Yan Yan, MD, PhD1, Osayande Osagiede, MBBS, MPH2, Yichen Wang, MD3, Maoyin Pang, MD, PhD1, Yuting Huang, MD, PhD1 1Mayo Clinic, Jacksonville, FL; 2Mayo Clinic, Jacksonville, FL, US, Jacksonville, FL; 3Hospital of the University of Pennsylvania, Philadelphia, PA Introduction: Esophagogastric junction outflow obstruction (EGJOO) is a primary esophageal motility disorder characterized by the impaired relaxation of the esophagogastric junction (EGJ) in conjunction with elevated intrabolus pressure while preserving some degree of normal peristalsis that does not fit with achalasia criteria. The EGJOO is detected in up to 14% of high-resolution manometry (HRM) studies, predominantly affecting females with an age range of 51 to 69 years old.
Case Description/
Methods: A 72-year-old woman with past medical history of restless leg syndrome, hypertension, hypothyroidism, and breast cancer with breast lumpectomy, presented with a 5-month history of dysphagia, odynophagia, and nocturnal nausea. Her symptom persisted despite empiric treatment with omeprazole, hyoscyamine, and diazepam. Initial evaluation with barium esophagram demonstrated mild to moderate focal narrowing in the midthoracic esophagus. Episodes of esophageal spasm were observed distal to the narrowing (Figure 1A, blue arrow). Esophageal manometry revealed an elevated integrated relaxation pressure (IRP) of 18.7 mmHg. Contractile activity was detected in the mid and lower segments of the esophagus (Figure 1B). Subsequent esophagogastroduodenoscopy (EGD) revealed a hypertonic lower esophageal sphincter (LES), diminished peristaltic activity, and normal mucosa in the entire esophagus (Figure 2). She was managed with sildenafil, endoscopic balloon dilation of the entire esophagus. Besides, the patient underwent two botulinum toxin injections targeting the lower and distal one-third of esophageal sphincter (LES). During follow-up, the patient reported modest symptom relief and improved tolerance of oral intake. Discussion: The diagnosis of EGJOO was established based on clinical presentation, esophagram findings, and manometric evidence. Pharmacologic therapies, the first-line treatment of EGJOO, may offer symptomatic relief but do not correct the underlying esophageal motility disorder. Interventions targeting esophageal dysmotility include botulinum toxin injection, Pneumatic balloon dilation, laparoscopic Heller myotomy with Dor fundoplication, and POEM.

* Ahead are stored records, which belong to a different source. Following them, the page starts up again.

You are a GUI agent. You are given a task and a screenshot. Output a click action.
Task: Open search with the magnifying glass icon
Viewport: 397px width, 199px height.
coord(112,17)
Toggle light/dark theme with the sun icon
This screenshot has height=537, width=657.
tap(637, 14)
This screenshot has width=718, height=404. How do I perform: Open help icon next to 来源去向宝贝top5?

This case highlights the complexity and individualized nature of managing EGJOO, underscoring the need for further research to generate evidence-based recommendations for optimal treatment selection. A personalized treatment strategy and shared decision-making play a critical role in guiding the management of this condition.

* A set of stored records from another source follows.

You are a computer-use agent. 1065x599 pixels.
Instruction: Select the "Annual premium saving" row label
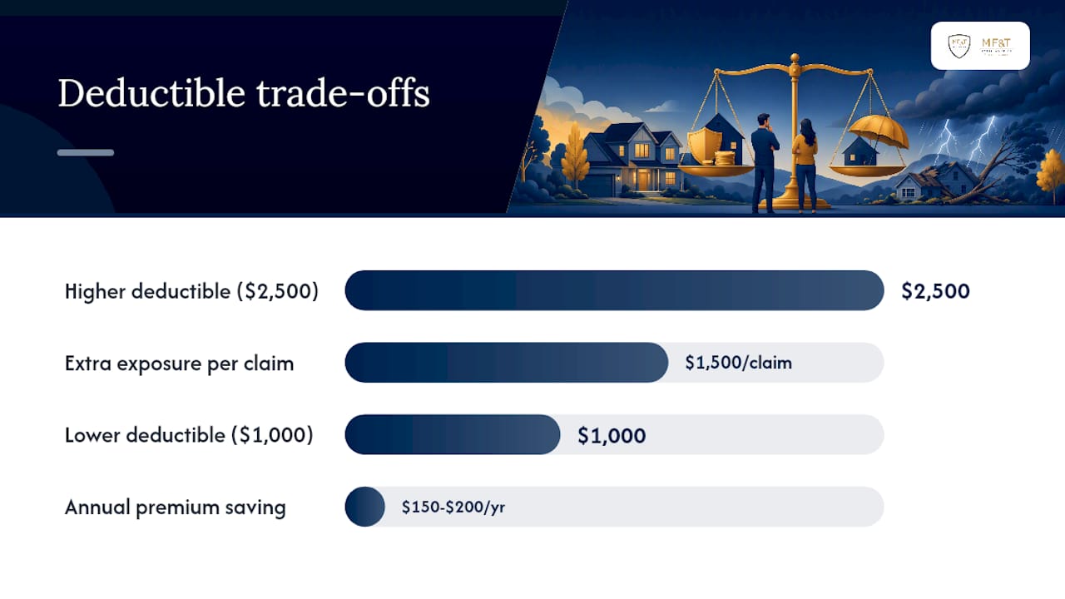[176, 507]
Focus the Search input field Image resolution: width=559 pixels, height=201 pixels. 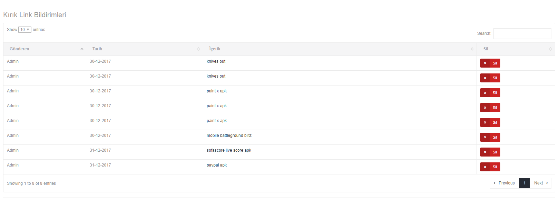point(522,33)
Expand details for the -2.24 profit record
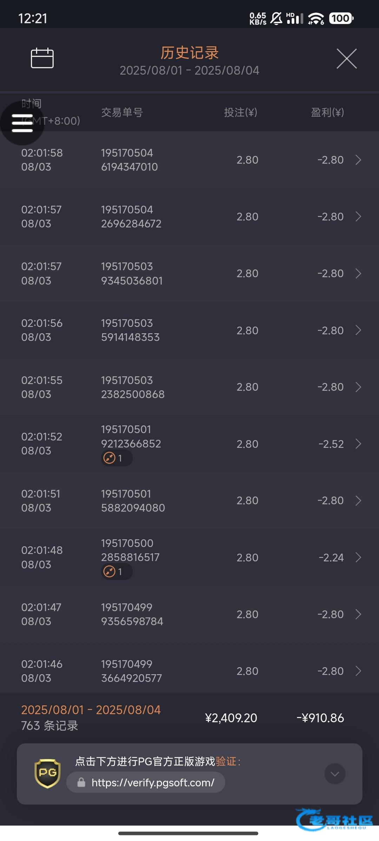This screenshot has width=379, height=841. pos(358,557)
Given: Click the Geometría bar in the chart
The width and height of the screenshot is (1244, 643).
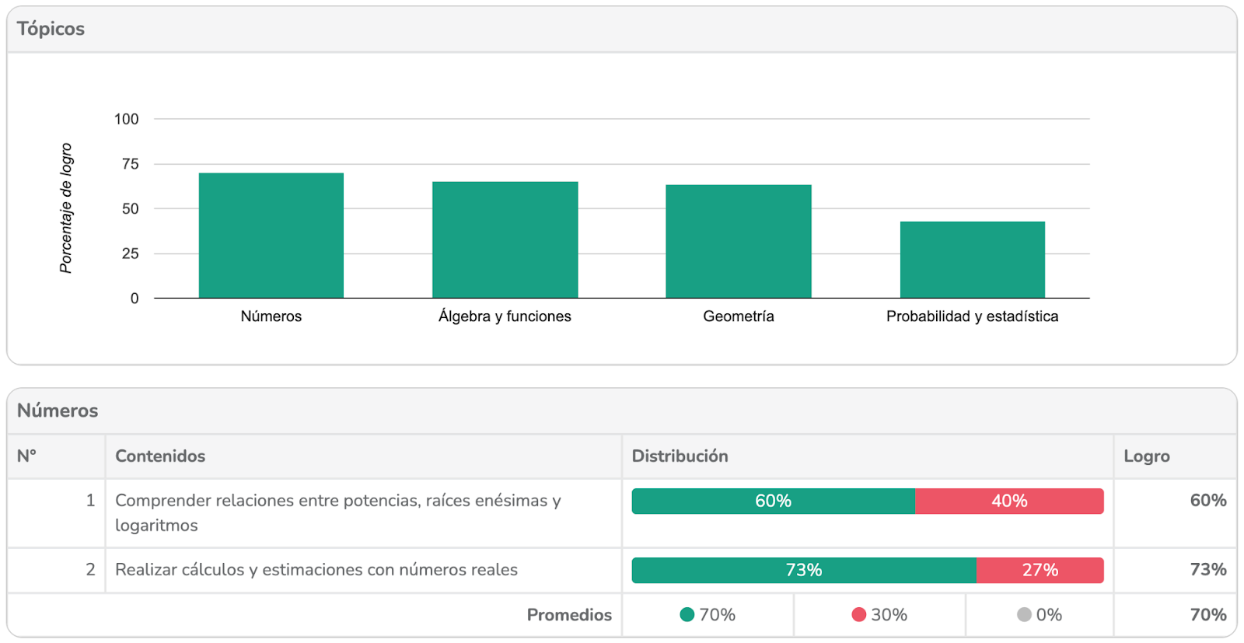Looking at the screenshot, I should click(x=738, y=241).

Figure: Figure 1: barium esophagram and esophageal manometry examination. (A) Barium esophagram demonstrated mild to moderate focal narrowing in the midthoracic esophagus. Episodes of esophageal spasm were observed distal to the narrowing marked with the blue arrow. (B) Esophageal manometry revealed a contractile activity in the mid and lower segments of the esophagus, characterized by an uncoordinated peristaltic sequence and pan-esophageal pressurization.
Figure: Figure 2. Esophagogastroduodenoscopy (EGD) showed a normal mucosa throughout the entire esophagus.

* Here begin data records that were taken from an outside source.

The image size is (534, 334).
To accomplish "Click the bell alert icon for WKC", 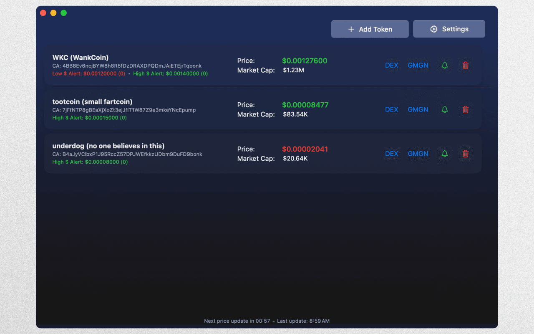I will click(445, 65).
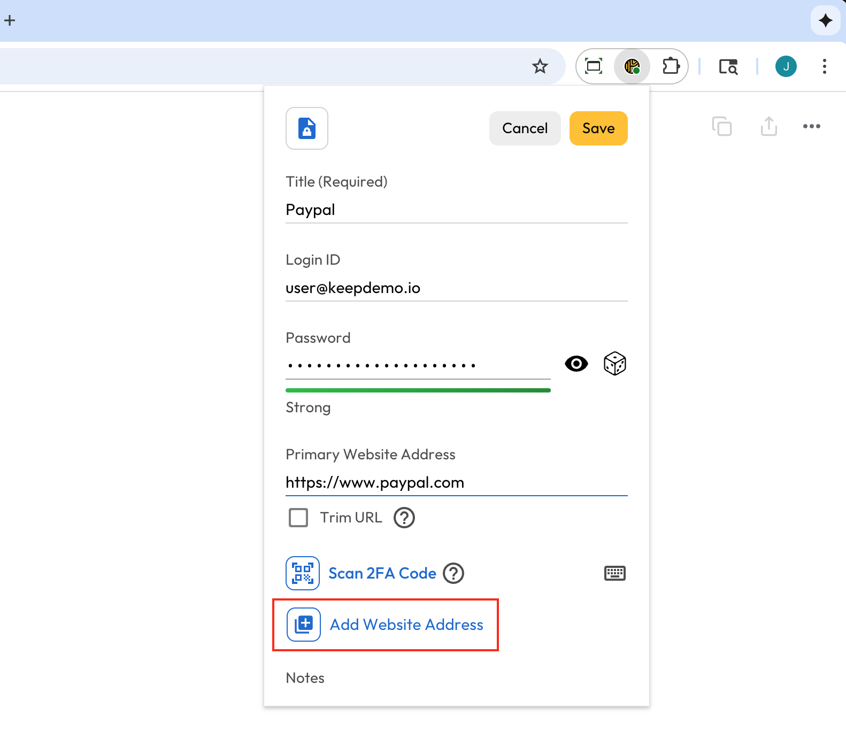Open the J profile avatar menu
This screenshot has height=739, width=846.
(786, 66)
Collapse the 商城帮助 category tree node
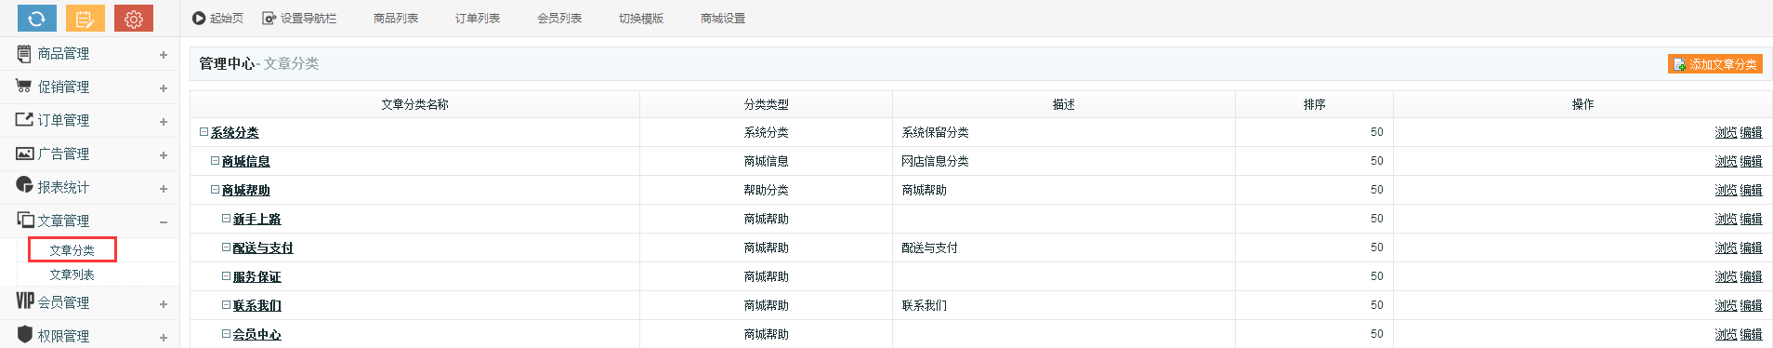The width and height of the screenshot is (1773, 348). [215, 190]
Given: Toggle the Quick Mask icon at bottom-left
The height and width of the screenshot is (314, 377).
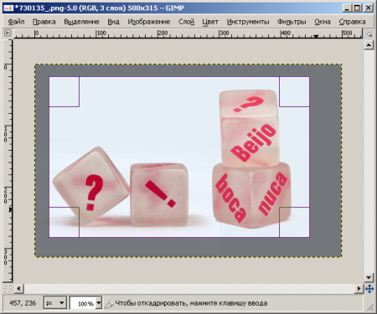Looking at the screenshot, I should [8, 289].
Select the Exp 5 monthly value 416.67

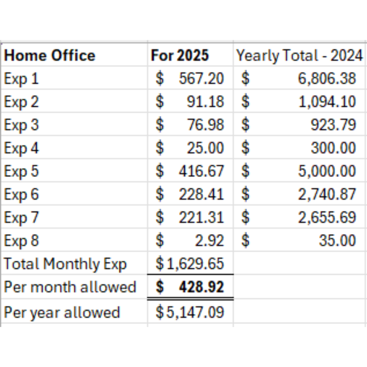pos(201,171)
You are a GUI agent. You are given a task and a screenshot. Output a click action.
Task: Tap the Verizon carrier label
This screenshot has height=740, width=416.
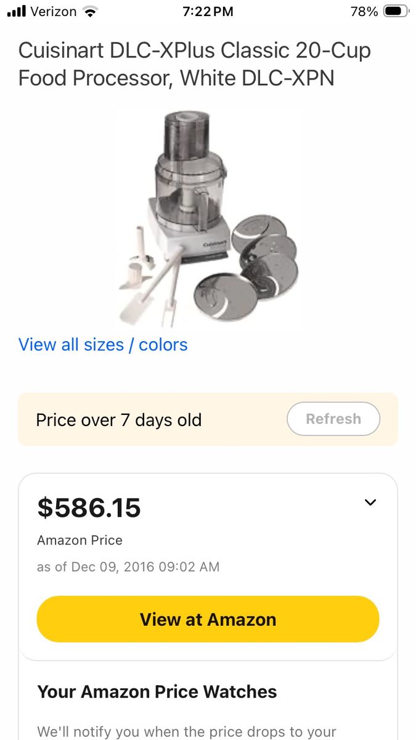[x=53, y=11]
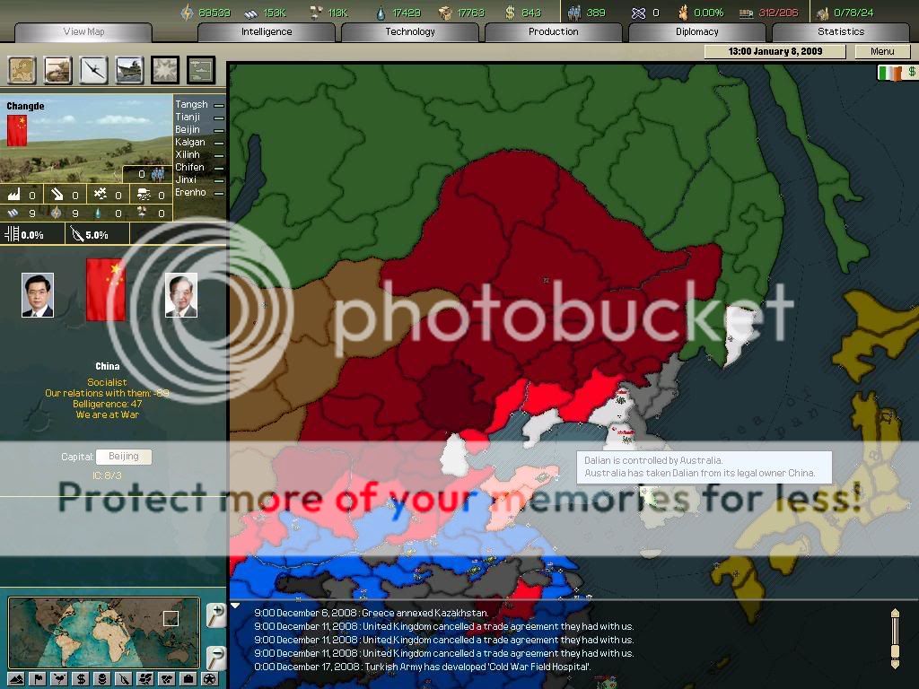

Disclosures: Yan Yan indicated no relevant financial relationships. Osayande Osagiede indicated no relevant financial relationships. Yichen Wang indicated no relevant financial relationships. Maoyin Pang indicated no relevant financial relationships. Yuting Huang indicated no relevant financial relationships.
Yan Yan, MD, PhD1, Osayande Osagiede, MBBS, MPH2, Yichen Wang, MD3, Maoyin Pang, MD, PhD1, Yuting Huang, MD, PhD1. P2831 - Dilate, Paralyze, Relieve: Multimodal Management of EGJOO in an Elderly Patient, ACG 2025 Annual Scientific Meeting Abstracts. Phoenix, AZ: American College of Gastroenterology.